In the car ahead of us, we noticed a head bobbing up and down—a child being entertained trying to make the time pass more quickly. Been there, done that. Today we had our Kindles, and slowly, slowly, we inched forward toward the security guards. They didn’t appear to be checking very carefully tonight. Occasionally they would ask a driver to open the trunk for a quick glance and wave them through.

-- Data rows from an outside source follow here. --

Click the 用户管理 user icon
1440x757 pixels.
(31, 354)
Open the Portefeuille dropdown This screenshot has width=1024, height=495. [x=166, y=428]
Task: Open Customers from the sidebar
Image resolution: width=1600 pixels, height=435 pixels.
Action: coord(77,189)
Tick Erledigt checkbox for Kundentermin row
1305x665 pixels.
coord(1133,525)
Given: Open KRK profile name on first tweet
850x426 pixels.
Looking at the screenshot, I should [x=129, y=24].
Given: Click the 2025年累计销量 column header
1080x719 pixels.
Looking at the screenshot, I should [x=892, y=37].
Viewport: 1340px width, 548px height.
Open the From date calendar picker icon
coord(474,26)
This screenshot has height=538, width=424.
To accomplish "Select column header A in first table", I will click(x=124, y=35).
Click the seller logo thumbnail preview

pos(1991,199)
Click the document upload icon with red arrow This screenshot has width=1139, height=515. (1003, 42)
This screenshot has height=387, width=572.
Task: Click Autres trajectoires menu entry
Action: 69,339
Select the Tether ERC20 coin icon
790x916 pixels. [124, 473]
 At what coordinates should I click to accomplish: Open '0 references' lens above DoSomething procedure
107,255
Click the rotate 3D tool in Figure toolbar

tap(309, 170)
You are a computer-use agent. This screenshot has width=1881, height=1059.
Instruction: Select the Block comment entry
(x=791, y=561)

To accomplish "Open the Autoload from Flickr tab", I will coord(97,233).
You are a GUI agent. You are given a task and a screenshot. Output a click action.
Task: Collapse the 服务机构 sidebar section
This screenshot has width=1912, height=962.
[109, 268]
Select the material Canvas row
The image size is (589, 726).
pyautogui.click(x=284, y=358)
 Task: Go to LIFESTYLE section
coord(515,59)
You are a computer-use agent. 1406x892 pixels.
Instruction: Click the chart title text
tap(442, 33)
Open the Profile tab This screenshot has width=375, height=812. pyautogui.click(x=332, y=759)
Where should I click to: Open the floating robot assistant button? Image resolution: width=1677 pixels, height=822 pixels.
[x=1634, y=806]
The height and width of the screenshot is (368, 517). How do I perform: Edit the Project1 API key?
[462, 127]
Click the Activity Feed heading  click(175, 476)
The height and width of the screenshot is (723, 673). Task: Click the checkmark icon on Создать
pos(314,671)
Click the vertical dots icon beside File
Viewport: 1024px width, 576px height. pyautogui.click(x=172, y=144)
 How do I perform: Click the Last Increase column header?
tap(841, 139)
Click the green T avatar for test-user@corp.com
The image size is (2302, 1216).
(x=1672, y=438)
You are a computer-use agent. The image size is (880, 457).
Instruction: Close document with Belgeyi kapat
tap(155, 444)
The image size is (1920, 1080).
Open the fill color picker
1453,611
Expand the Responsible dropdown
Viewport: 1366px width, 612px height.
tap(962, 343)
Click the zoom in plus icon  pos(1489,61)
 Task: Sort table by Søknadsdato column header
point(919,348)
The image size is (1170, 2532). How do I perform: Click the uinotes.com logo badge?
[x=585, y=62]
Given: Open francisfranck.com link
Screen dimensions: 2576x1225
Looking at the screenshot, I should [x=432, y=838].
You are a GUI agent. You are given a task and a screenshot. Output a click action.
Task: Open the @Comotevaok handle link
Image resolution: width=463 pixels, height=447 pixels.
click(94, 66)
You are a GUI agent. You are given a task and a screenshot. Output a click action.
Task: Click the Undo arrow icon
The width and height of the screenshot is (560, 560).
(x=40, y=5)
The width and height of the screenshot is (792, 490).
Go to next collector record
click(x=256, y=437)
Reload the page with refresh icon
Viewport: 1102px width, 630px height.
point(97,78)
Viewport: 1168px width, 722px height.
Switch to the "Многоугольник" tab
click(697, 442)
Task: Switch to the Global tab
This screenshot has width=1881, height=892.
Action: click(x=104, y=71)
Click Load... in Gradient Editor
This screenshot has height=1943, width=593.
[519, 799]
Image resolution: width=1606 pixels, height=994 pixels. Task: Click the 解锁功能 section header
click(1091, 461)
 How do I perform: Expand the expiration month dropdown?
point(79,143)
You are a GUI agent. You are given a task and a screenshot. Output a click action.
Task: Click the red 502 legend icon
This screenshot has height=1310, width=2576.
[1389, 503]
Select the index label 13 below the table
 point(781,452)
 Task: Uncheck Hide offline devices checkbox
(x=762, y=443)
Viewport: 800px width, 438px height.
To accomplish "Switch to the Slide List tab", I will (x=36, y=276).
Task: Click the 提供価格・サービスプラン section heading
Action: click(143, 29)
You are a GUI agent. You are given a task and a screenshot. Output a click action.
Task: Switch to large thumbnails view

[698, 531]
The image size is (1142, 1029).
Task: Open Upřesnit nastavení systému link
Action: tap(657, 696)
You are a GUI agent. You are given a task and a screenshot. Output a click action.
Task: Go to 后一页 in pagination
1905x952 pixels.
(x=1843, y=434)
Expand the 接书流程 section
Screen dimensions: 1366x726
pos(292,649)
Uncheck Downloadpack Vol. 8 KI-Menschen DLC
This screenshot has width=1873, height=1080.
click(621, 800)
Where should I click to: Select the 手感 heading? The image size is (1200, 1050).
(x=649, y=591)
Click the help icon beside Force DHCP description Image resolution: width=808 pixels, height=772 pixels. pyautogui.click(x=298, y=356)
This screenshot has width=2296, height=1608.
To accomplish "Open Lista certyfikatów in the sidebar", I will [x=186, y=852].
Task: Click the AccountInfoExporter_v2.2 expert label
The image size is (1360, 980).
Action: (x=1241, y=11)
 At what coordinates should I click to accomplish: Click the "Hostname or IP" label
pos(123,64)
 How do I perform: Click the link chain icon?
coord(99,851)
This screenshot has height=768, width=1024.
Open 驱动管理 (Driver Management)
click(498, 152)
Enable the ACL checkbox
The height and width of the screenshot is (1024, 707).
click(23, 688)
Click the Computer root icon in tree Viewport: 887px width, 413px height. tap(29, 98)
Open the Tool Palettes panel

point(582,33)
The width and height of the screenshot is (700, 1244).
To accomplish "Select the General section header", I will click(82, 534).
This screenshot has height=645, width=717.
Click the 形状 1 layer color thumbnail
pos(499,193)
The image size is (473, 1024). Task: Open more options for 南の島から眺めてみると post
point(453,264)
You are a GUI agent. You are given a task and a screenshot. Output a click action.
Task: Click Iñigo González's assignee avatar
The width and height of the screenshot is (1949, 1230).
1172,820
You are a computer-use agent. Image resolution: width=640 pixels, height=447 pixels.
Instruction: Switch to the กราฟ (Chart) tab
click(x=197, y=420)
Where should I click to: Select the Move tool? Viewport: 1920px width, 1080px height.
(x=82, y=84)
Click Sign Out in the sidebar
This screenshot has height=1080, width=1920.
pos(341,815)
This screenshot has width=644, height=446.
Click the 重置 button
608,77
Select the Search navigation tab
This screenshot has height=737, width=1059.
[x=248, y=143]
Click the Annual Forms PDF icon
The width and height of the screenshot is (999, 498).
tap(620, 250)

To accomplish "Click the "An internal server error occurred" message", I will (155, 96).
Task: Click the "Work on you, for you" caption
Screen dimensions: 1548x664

Now we were one car back, and it would be just a matter of minutes.

Wrong!

Tonight there was a woman soldier doing the inspection. And second male guard stood back a distance and watched with gun in hand. The woman soldier put her head part way in the open window and seemed to signal the driver to get out of the car where he handed her his documents for inspection. The license plates showed that they were Jerusalem residents. Nothing out of the ordinary. Then the soldier walked to the back of this small SUV motioning for him to open the door. He did. Right before our eyes we could see there was no reason for concern. She pointed at a yellow plastic bag. He held it upside down. Empty. Then another. Then she rolled up the floor mat. Then a walk to the front to inspect under the hood. Then opening the front passenger door, the young woman soldier climbed in with her rifle dangling from her shoulder, apparently searching under the seats and above the vizers. Back outside she signaled the young man to open the back door. He reached in and lifted his one-year old child out of the car seat while his wife crawled over it to get outside. Again with rifle dangling, the woman soldier climbed in to search apparently under the car seat and in the diaper bag. Nothing. All the while the young couple stood patiently waiting, looking much like the students in my class, wearing jeans and nice tailored shirts. And the young mother wearing her hejab. In the states we’d call that “probable cause.” We’ve seen it often enough. Racial profiling. Religious profiling. Car after car passing quickly through with hardly a passing glance. No security threat here. But the woman wearing the hejab was cause enough for concern. Even with her one-year old child.


Photo illustrative of the Palestinian mothers who walk through the checkpoint each day.

So for International Women’s Day 2012, if there is one woman who stands out in our minds to remember, it’s this nameless mother—like the hundreds of women going through security each day--dressed in her hejab, patient and quietly waiting while on the way, at the checkpoint by Rachel’s Tomb.